You can provide the desired database in the command line and skip the commands against the other databases using:

mysql -D mydatabase -o mydatabase < dump.sql

This will only execute the commands when mydatabase is in use

You can use the following command:

mysql -u root -p --one-database destdbname < alldatabases.sql

Where destdbname is your desired database which you want to restore.

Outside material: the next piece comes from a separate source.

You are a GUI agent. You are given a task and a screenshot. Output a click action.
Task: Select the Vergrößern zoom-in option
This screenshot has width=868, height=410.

Another option which is IMHO much safer, is to extract the DB from an --all-databases dump. Example:

sed -n '/^-- Current Database: `dbname`/,/^-- Current Database: `/p' alldatabases.sql > output.sql

Replace dbname with the desired database name. alldatabases.sql is the name of your sql-dump file. That way you'll have the seperated DB on file, and then you can restore using a simple mysql command.

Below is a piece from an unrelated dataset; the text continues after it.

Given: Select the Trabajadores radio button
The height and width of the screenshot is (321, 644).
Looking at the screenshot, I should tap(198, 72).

(Credits goes to: Darren Mothersele - see his page)

When using the sed-approach suggested by Hetzbh, be sure to manually copy the initial and final lines from the original dump, such as e.g.

/*!40101 SET @OLD_CHARACTER_SET_CLIENT=@@CHARACTER_SET_CLIENT */;
/*!40101 SET @OLD_CHARACTER_SET_RESULTS=@@CHARACTER_SET_RESULTS */;
/*!40101 SET @OLD_COLLATION_CONNECTION=@@COLLATION_CONNECTION */;
/*!40101 SET NAMES utf8mb4 */;
/*!40103 SET @OLD_TIME_ZONE=@@TIME_ZONE */;
/*!40103 SET TIME_ZONE='+00:00' */;
/*!40014 SET @OLD_UNIQUE_CHECKS=@@UNIQUE_CHECKS, UNIQUE_CHECKS=0 */;
/*!40014 SET @OLD_FOREIGN_KEY_CHECKS=@@FOREIGN_KEY_CHECKS, FOREIGN_KEY_CHECKS=0 */;
/*!40101 SET @OLD_SQL_MODE=@@SQL_MODE, SQL_MODE='NO_AUTO_VALUE_ON_ZERO' */;
/*!40111 SET @OLD_SQL_NOTES=@@SQL_NOTES, SQL_NOTES=0 */;

and

/*!40103 SET TIME_ZONE=@OLD_TIME_ZONE */;


/*!40101 SET SQL_MODE=@OLD_SQL_MODE */;
/*!40014 SET FOREIGN_KEY_CHECKS=@OLD_FOREIGN_KEY_CHECKS */;
/*!40014 SET UNIQUE_CHECKS=@OLD_UNIQUE_CHECKS */;
/*!40101 SET CHARACTER_SET_CLIENT=@OLD_CHARACTER_SET_CLIENT */;
/*!40101 SET CHARACTER_SET_RESULTS=@OLD_CHARACTER_SET_RESULTS */;
/*!40101 SET COLLATION_CONNECTION=@OLD_COLLATION_CONNECTION */;
/*!40111 SET SQL_NOTES=@OLD_SQL_NOTES */;

to the start and end respectively of the stripped file produced by sed. Otherwise import may fail due to foreign constraints not respected by the alphabetic order of the tables in the dump (i.e. errno: 150 "Foreign key constraint is incorrectly formed").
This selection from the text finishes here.